> [THE DATA]:

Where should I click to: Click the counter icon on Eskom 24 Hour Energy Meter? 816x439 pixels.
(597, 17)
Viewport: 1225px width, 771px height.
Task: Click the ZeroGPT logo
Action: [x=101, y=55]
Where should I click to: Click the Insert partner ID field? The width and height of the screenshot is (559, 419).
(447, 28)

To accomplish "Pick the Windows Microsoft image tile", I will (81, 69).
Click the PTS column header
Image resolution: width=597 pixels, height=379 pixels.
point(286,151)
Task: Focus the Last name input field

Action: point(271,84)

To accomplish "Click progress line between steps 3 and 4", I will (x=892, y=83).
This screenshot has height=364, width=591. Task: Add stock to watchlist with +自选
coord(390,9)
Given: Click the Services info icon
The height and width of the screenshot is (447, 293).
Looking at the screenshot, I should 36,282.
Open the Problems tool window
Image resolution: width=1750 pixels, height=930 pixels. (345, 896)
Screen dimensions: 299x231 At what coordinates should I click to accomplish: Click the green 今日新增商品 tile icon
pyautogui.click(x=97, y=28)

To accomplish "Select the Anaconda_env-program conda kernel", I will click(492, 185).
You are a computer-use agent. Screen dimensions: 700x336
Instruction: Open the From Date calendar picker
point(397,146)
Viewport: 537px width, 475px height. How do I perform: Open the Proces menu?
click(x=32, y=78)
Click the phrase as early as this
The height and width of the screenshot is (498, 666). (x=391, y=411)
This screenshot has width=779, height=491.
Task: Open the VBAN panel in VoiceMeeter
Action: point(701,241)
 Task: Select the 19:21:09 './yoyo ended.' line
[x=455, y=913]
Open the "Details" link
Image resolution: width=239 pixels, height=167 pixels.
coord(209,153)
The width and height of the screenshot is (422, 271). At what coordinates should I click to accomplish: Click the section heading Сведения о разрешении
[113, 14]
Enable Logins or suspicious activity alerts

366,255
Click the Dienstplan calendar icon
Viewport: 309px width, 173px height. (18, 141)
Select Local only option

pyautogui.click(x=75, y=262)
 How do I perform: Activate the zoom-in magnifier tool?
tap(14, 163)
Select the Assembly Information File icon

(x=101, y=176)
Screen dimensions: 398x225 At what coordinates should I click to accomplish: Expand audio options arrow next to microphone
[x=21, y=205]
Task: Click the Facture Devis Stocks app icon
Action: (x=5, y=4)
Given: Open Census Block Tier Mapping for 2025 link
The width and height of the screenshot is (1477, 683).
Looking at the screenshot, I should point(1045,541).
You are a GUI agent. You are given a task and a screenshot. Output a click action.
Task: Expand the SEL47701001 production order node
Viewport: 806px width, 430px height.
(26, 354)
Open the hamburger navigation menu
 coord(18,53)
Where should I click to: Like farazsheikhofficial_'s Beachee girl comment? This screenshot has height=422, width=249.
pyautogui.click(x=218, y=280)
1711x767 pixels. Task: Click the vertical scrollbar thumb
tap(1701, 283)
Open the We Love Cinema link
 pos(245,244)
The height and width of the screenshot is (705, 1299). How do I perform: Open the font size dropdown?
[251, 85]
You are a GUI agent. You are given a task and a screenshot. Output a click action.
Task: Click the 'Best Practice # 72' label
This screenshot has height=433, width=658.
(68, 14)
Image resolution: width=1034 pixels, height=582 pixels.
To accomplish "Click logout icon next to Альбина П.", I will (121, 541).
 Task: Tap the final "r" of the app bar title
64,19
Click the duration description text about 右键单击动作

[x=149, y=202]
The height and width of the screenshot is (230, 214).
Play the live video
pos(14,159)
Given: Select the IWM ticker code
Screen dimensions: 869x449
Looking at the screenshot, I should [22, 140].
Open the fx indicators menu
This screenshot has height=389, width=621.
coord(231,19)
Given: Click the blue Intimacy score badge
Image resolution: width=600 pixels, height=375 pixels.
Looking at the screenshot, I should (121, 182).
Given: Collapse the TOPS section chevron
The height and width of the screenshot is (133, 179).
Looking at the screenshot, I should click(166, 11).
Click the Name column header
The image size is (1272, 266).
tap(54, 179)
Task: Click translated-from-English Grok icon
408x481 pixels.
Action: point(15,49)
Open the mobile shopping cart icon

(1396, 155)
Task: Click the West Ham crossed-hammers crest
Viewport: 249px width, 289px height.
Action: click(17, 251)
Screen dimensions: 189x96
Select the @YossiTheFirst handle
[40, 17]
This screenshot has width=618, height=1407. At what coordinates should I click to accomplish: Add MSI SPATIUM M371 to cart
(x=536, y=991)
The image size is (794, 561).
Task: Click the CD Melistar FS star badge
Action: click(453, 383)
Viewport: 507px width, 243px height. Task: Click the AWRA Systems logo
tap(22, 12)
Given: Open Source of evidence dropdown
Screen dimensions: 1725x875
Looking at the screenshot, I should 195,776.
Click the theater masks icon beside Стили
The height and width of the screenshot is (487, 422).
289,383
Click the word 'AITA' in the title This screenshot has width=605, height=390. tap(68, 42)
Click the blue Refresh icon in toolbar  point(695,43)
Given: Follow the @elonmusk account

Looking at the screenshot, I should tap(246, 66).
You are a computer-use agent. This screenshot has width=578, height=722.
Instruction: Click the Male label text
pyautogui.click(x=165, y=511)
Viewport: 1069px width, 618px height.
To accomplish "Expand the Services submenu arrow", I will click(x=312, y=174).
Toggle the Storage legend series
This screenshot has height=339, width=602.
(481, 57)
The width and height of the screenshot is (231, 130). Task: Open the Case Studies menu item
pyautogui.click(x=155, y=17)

> [WHAT YOU ARE ASKED TO DO]: From the listing above, count the lines that include the word "header" and give the total alone.

> [REPLY TO THE TASK]: 2